01. Shadows of Vanity
02. My Exit in Red
03. Lay Down Your Arms
04. The Spiral
05. In the Absence of Fire
06. Between the Dead and the Deceived
07. For the Taking
09. A Silent Prayer for the Haunted
2007 Lifeforce Records
I'll just lay it all out on the table. I really don't enjoy writing reviews for albums like Hell Within's Shadows of Vanity. It's the writing about the extremes of music, the excellent and the deplorable, which make this job fun, not taking care of the big, fat, meaty part of the curve in the middle. And that's exactly where Massachusetts' Hell Within lands: right smack dab in the middle.
Shadows of Vanity offers up a mix of melodic death, thrash and hardcore, all beneath a candy coating of rock choruses and a super clean production job. In many respects, Hell Within is similar to the mainstream-tinged metal acts that Shadows Fall and the Haunted have evolved into, and strongly emanates that made-for-Headbanger's Ball attitude. It's not awesome. It's not terrible. It's just kind of there.
Shadows of Vanity's mediocrity is cemented in nearly every song, as they alternate between competent metallic riffing and a number of predictable choruses and other trendy elements. The opening title track provides a perfect example as the enjoyable, thrash-heavy intro runs directly into the disc's first appearance of vocalist Matthew McChesney (editor's note: the group has since added a new singer). McChesney displays a wide vocal range throughout Shadows of Vanity, showcasing everything from guttural growls to the occasional slightly blackened high pitch scream, but it is his gritty singing that just rubs me the wrong way. It's one part Avenged Sevenfold, one part nu-metal and zero parts good. I hate to dog a band for one element of their sound, but nearly every song on this disc displays some decent potential in the metal realm and then gets torn to shreds after an excess of catchy rock choruses is injected.

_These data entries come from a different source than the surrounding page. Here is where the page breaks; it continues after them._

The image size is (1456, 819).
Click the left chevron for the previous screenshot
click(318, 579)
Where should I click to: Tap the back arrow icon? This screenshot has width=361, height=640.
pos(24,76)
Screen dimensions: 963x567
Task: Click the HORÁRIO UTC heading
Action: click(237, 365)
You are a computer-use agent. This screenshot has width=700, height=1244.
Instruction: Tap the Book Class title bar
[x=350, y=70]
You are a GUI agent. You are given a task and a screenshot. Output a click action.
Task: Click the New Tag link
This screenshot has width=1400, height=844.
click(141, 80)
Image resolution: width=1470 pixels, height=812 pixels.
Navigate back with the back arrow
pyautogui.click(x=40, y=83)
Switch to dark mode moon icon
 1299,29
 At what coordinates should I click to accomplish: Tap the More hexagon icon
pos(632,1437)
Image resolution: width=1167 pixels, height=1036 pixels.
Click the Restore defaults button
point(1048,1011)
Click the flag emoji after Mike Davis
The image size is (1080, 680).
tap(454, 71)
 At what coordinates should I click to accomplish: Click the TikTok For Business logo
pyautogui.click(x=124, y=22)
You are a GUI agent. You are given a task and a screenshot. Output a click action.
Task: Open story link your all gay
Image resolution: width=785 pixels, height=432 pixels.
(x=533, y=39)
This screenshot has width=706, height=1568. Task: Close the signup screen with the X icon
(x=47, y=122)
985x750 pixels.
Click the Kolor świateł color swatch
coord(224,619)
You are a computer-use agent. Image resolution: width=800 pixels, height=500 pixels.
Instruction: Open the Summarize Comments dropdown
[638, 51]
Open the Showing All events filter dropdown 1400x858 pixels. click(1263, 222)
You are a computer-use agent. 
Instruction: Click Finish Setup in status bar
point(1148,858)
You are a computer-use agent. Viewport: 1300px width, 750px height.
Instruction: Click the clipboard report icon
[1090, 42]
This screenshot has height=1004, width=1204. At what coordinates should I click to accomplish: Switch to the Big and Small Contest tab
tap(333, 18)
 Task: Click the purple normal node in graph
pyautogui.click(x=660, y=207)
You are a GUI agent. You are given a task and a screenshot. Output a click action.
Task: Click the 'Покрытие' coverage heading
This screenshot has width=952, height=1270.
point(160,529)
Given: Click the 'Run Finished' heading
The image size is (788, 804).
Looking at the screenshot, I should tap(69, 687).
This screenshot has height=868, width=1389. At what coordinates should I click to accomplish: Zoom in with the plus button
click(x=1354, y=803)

However, there is one ray of hope on Shadows of Vanity. The album's shortest track, "Between the Dead and the Deceived," somehow managed to secure a place where it could exist free of frustrating rock contaminants and its melodic death metal foundation accompanied by persistent double bass, high screams and a bit of thrash is by far the most enjoyable part of the record. Sure, it's still a little overproduced and even a tad unoriginal as far as the European metal sound goes, but in comparison to the rest of the tracks, its praise is well-deserved.
Bottom Line: Hell Within's Shadows of Vanity is a chunk of well-produced metalcore that can be enjoyable when they turn on the thrash and frustrating when they fall back on predictable rock elements and some less-than-stellar singing. This record is mediocre. The End.